Discussion in 'Stocks' started by Phill Twist, Feb 22, 2016.

  1. The oil price crash has squeezed investment in the industry to the weakest levels in 30 years.
    Capital expenditure on global oil exploration and production is expected to fall 17% in 2016, following a 24% drop in 2015, according to the International Energy Agency's medium term outlook.
    "It is easy for consumers to be lulled into complacency by ample stocks and low prices today, but they should heed the writing on the wall: the historic investment cuts we are seeing raise the odds of unpleasant oil-security surprises in the not too distant future," said IEA Executive Director Fatih Birol on Monday.
    Oil prices plunged more than 70% over the past 18 months but have steadied in recent days. U.S. oil futures climbed 5.7% on Monday to trade above $33 per barrel.
    Freed from nuclear sanctions, Iran is expected to keep boosting production in the next five years, according to the agency's forecasts. The IEA sees Iran's output hitting 3.94 million barrels a day by 2021. The country pumped just under 3 million barrels a day in January.

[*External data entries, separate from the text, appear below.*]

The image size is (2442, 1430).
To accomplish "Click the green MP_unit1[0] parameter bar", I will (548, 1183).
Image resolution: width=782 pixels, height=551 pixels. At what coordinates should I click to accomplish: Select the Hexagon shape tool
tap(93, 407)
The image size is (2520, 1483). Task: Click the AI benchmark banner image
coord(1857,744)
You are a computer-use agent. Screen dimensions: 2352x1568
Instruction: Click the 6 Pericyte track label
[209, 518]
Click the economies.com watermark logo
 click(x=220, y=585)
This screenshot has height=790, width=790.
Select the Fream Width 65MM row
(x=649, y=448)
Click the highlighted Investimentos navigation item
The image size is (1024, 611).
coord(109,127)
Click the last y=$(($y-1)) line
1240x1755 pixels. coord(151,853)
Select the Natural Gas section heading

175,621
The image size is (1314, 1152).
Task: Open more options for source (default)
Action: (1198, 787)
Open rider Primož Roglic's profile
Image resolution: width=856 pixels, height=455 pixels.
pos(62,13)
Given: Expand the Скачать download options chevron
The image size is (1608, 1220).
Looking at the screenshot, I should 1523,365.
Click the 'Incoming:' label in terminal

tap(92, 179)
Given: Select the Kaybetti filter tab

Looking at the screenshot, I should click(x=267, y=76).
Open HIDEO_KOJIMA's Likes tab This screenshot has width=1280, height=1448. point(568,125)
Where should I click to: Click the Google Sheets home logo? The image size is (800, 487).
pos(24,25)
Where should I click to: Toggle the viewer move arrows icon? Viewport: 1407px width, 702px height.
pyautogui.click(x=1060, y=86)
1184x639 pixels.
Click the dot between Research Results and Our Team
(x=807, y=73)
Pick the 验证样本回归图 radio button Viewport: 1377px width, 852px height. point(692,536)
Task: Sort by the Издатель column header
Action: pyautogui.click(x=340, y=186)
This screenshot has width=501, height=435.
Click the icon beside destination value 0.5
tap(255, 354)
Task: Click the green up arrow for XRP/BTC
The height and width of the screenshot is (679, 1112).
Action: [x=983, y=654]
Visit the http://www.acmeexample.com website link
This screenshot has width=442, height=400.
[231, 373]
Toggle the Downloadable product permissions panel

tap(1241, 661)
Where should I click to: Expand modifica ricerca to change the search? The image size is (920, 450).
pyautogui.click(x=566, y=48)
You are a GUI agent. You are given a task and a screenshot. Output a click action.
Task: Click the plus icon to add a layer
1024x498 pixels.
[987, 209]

    As for demand, markets will continue to pivot towards Asia, the report said. Indian consumption is expected to grow in the next five years, as more motorists take to the roads. Meanwhile, Chinese demand growth will cool in tandem with the economy, the agency forecasts.
     
  2. An uncredited cut paste from CNN-Money, not OP's own work.
     
  3. Most of the people don't want to take risks, though I'm almost sure that oil will cost at least $45 by the end of the year.